Work required — Shift every coordinate in the answers by -40 and write out the items again, requests included, starting with the line containing "Click the Start" and going on through the line containing "point(182,611)", both lines included. Give only those lines.

Data items —

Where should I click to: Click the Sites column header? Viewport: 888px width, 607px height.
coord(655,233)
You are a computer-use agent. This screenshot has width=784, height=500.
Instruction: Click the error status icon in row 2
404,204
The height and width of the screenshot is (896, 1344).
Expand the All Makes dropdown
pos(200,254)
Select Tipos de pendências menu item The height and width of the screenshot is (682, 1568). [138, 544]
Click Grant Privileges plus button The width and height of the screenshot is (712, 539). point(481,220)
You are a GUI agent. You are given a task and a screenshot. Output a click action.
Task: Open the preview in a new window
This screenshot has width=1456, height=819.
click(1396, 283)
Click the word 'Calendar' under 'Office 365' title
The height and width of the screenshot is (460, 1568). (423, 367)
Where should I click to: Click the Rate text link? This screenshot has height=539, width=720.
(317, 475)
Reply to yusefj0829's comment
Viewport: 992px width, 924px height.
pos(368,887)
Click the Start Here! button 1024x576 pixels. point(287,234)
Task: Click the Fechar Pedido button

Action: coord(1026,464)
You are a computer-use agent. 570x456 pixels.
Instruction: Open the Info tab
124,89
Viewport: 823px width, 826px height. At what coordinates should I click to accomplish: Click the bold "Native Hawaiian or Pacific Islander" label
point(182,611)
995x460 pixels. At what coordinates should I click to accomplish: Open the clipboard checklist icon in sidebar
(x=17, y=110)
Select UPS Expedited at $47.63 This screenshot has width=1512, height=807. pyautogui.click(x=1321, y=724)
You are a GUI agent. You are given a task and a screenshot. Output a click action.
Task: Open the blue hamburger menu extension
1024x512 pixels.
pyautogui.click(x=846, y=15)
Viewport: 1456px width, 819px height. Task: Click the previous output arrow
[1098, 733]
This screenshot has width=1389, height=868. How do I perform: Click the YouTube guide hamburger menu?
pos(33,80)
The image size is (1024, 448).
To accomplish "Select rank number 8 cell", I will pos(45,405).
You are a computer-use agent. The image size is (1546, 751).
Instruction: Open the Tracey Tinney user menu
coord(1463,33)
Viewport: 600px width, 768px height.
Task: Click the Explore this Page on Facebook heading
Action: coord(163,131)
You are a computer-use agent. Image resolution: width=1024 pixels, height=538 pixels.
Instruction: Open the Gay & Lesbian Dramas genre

Result —
Click the Start Here! button 1024x576 pixels. point(247,194)
Task: Click the Fechar Pedido button

Action: coord(986,424)
You are a computer-use agent. 570x456 pixels.
Instruction: Open the Info tab
84,49
Viewport: 823px width, 826px height. At what coordinates should I click to accomplish: Click the bold "Native Hawaiian or Pacific Islander" label
point(142,571)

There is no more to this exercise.